Гертруда стояла спиной к камину, заложив руки за спину, и смотрела на толпу, как камбоджийская кариатида с терпеливой улыбкой, выглядящая так, как будто она знала что-то, чего не знал никто другой. <...>
Ее остроумие и смех были заразительны. Она любила хорошую еду и подавала ее. Пока я писал ее портрет, она приходила ко мне в студию с рукописью и читала ее вслух. Самое удивительное в этом было то, что, когда она читала, я никогда не испытывал никакого чувства мистификации. «Роза » это роза, это роза» с каждой интонацией приобретало другой смысл. Когда она прочитала вслух, я почувствовал юмор. Мы оба рассмеялись, и ее смех было приятно слышать. Она каким-то образом символизировала мудрость. Гертруда написала мой портрет в прозе. Когда она прочитала это вслух, я подумал, что это замечательно. Она была опубликована в Vanity Fair с ее портретом моего авторства. Но когда я попытался прочитать это вслух некоторым друзьям или, если уж на то пошло, самому себе, в этом не было особого смысла».
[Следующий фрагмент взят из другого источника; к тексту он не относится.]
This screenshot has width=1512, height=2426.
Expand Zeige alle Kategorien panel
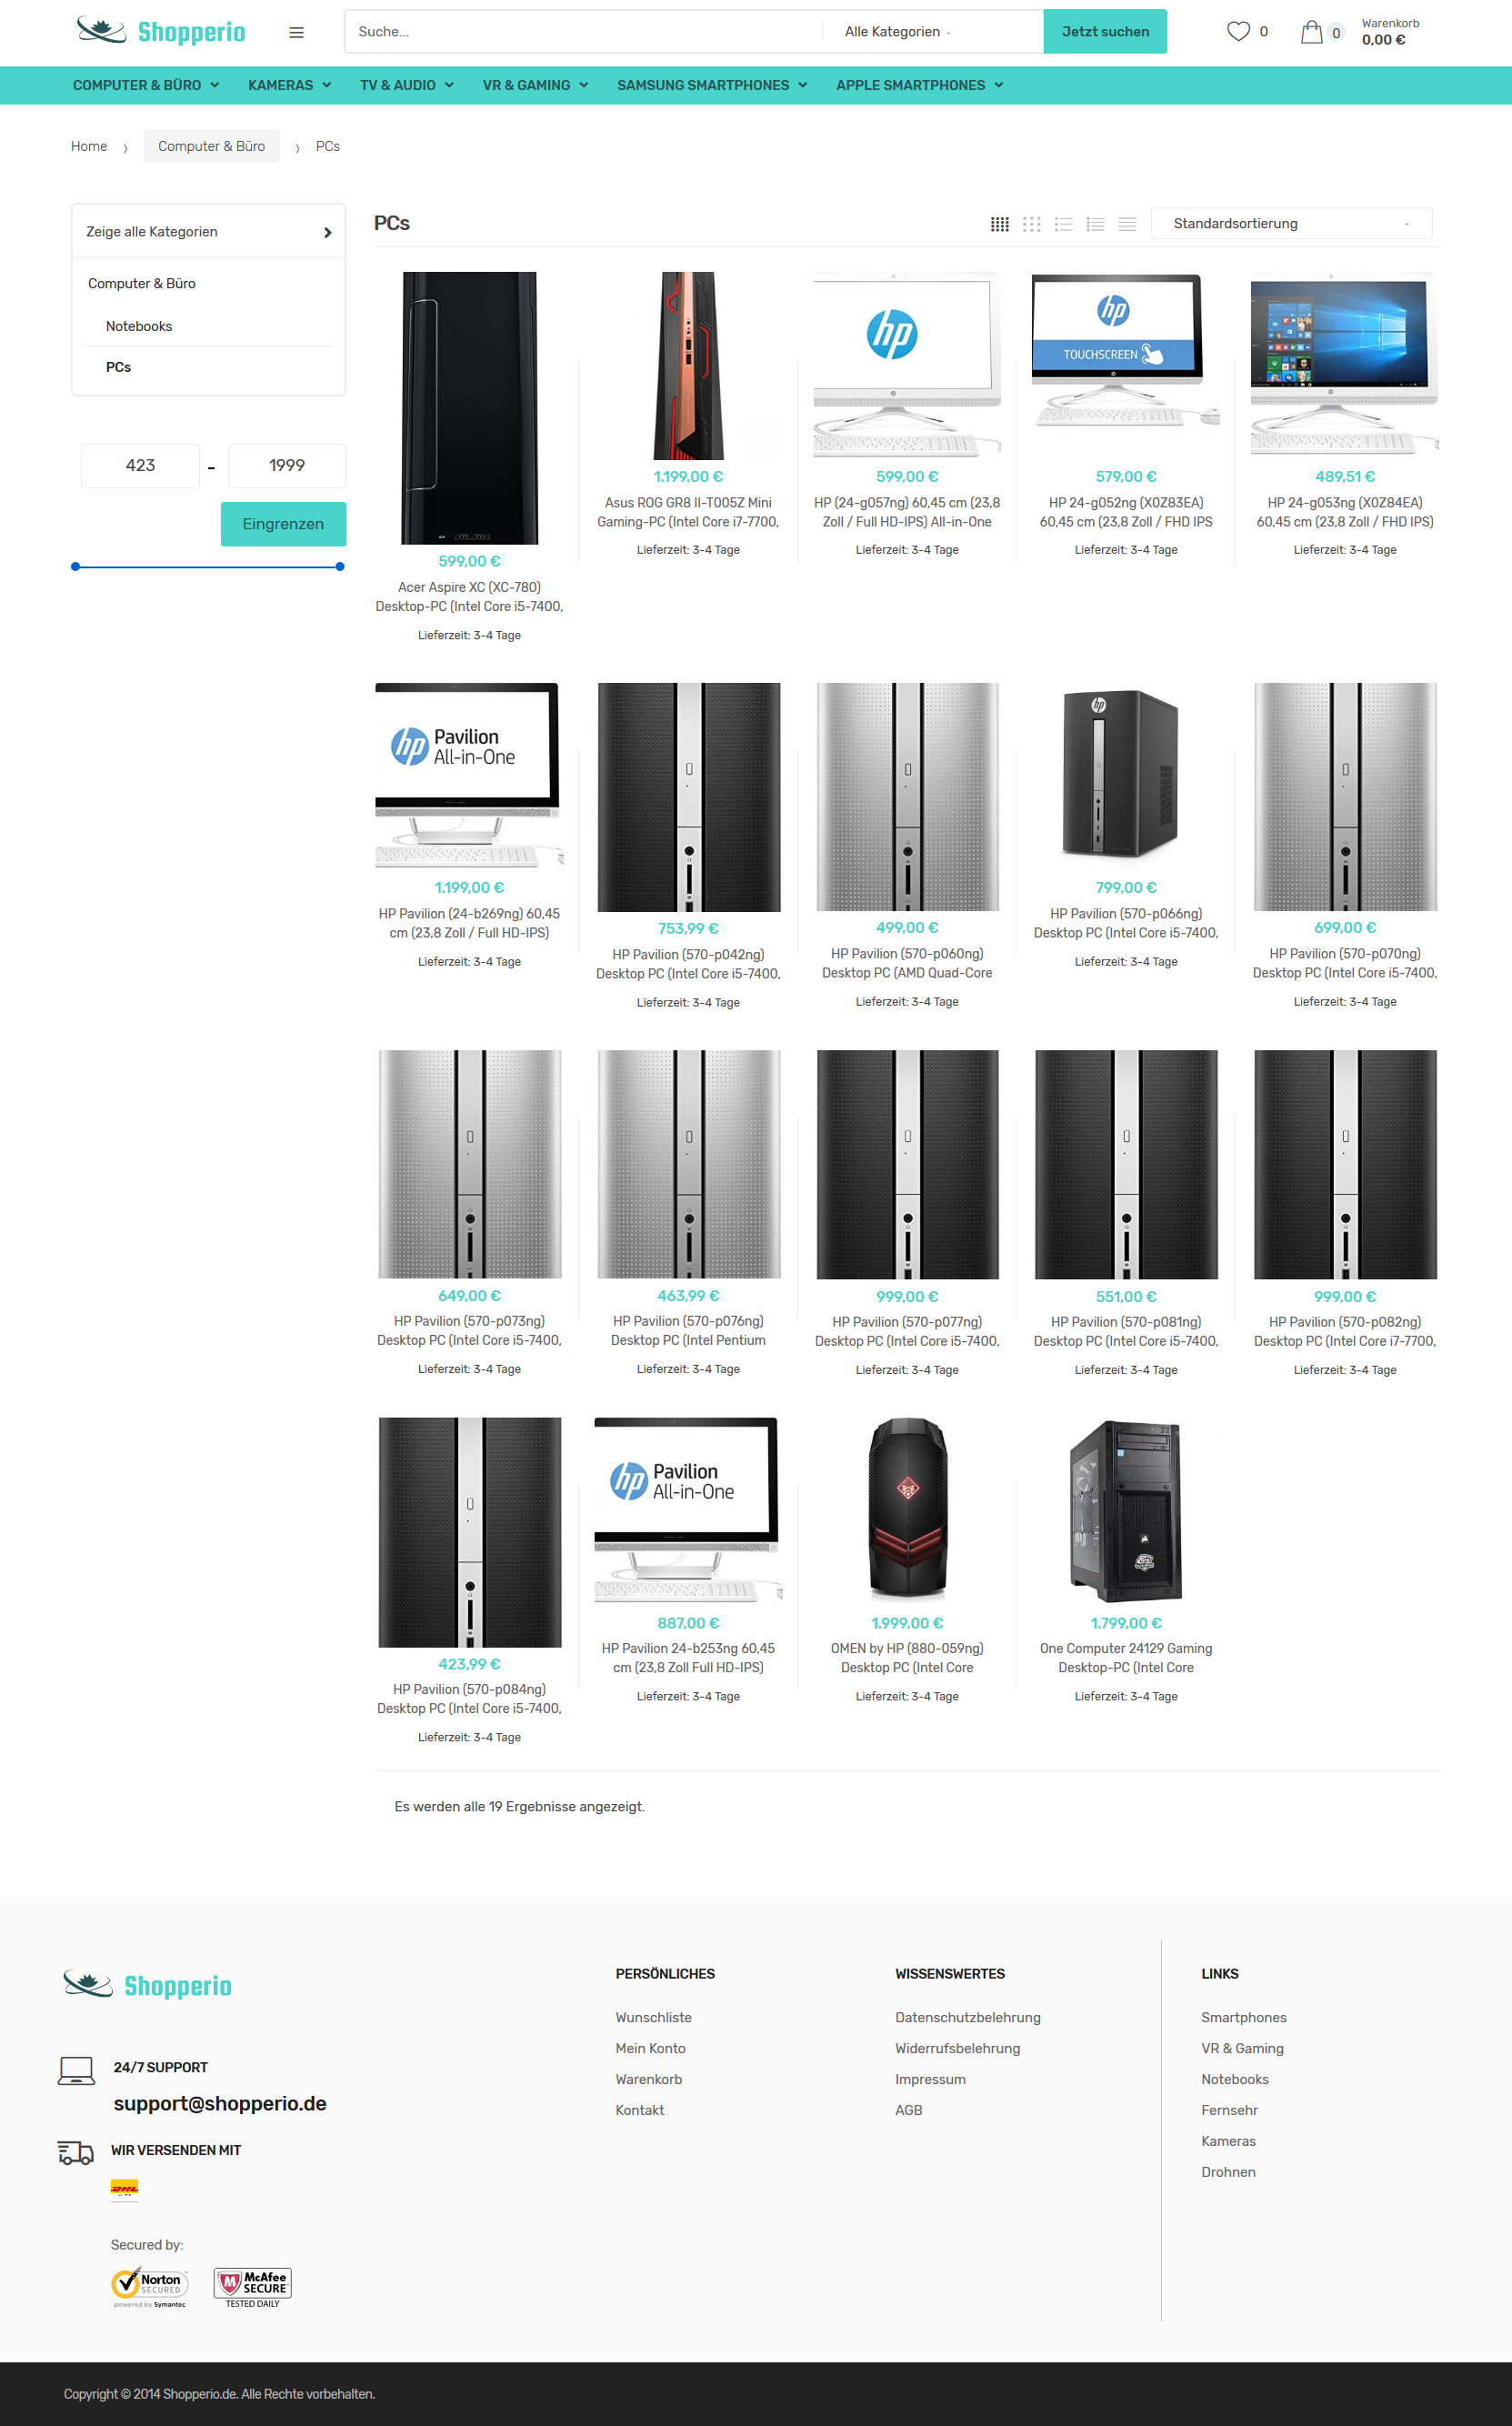(x=208, y=231)
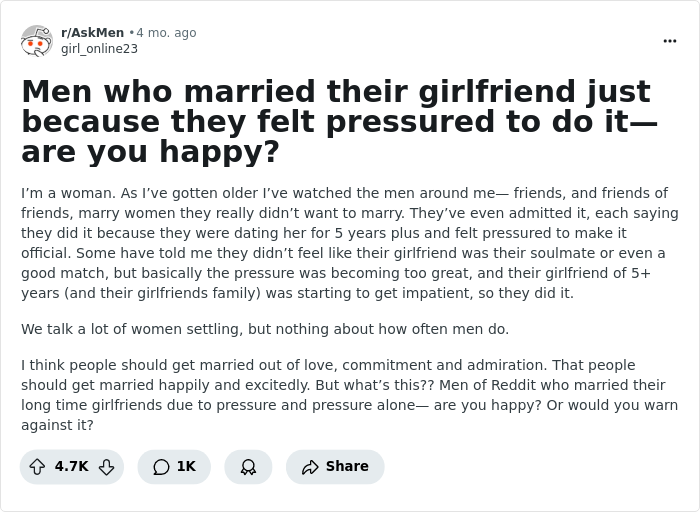Give an award using the award icon
The image size is (700, 512).
[248, 467]
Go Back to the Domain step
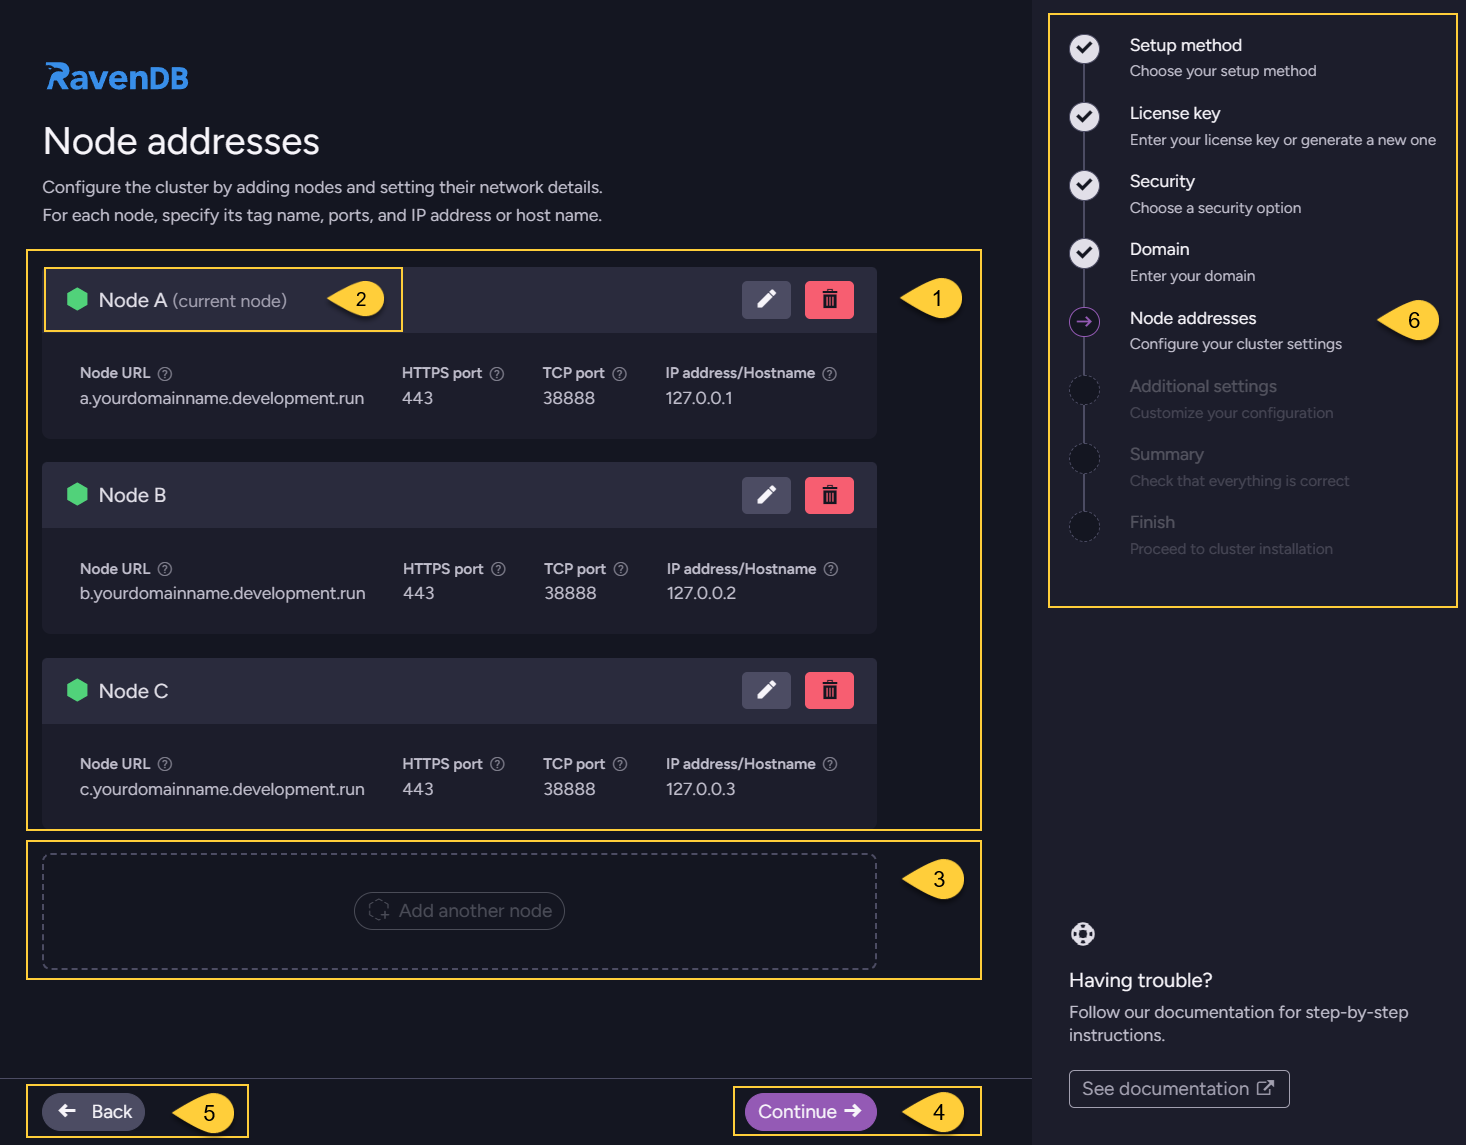The image size is (1466, 1145). click(92, 1111)
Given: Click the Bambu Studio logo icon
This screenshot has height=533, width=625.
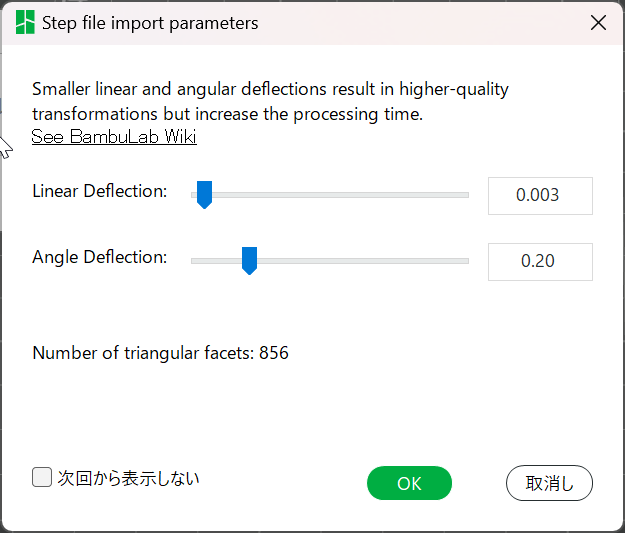Looking at the screenshot, I should click(x=25, y=23).
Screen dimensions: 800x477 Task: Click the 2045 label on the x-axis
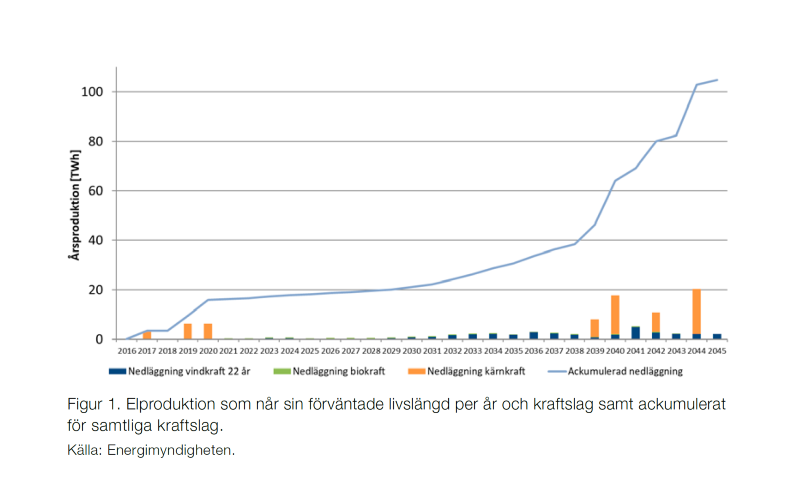click(x=716, y=352)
Хемингуэй впервые привел на улицу Флерюс Скотта Фицджеральда в 1925 году. Гертруда похвалила его за новый роман — «Великий Гэтсби», экземпляр которого Фицджеральд подарил ей во время их первой встречи. Вскоре после встречи с Гертрудой он написал ей восторженное письмо:
«Мы с женой думаем, что вы очень красивая, очень галантная, очень добросердечная леди, — думаем так с первого дня знакомства с вами. <...>
Я счастлив, что вы и еще один-два тонко чувствующих человека считаете меня и таких, как я, художниками... Так же как человек 1901 года был бы счастлив, если бы Ницше считал его интеллектуалом. Я в высшей степени второсортный человек по сравнению с людьми первого сорта — во мне гнездится нетерпимость и другие пороки, — и я воистину трепещу, когда думаю, что писатель вроде вас приписывает такое значение моему искусственному роману «По эту сторону рая». Я чувствую, что это ставит меня в ложное положение. У меня, как у Гэтсби, только одна надежда».
Гертруда Стайн определила развитие современного искусства на десятилетия вперед. В середине 1930-х годов Гертруда напомнила своим читателям, что искусство Матисса и Пикассо когда-то презиралось. «Сейчас, когда все привыкли ко всему, очень трудно дать представление о том беспокойстве, которое когда-то испытывал, впервые взглянув на все эти картины на стенах».
В 1968 году коллекцию Гертруды Стайн оценили в $6,25 миллиона. Требуемую сумму внесли пять человек, среди которых были Дэвид и Нельсон Рокфеллеры. В настоящее время большинство картин коллекции находится в Музее современного искусства в Нью-Йорке.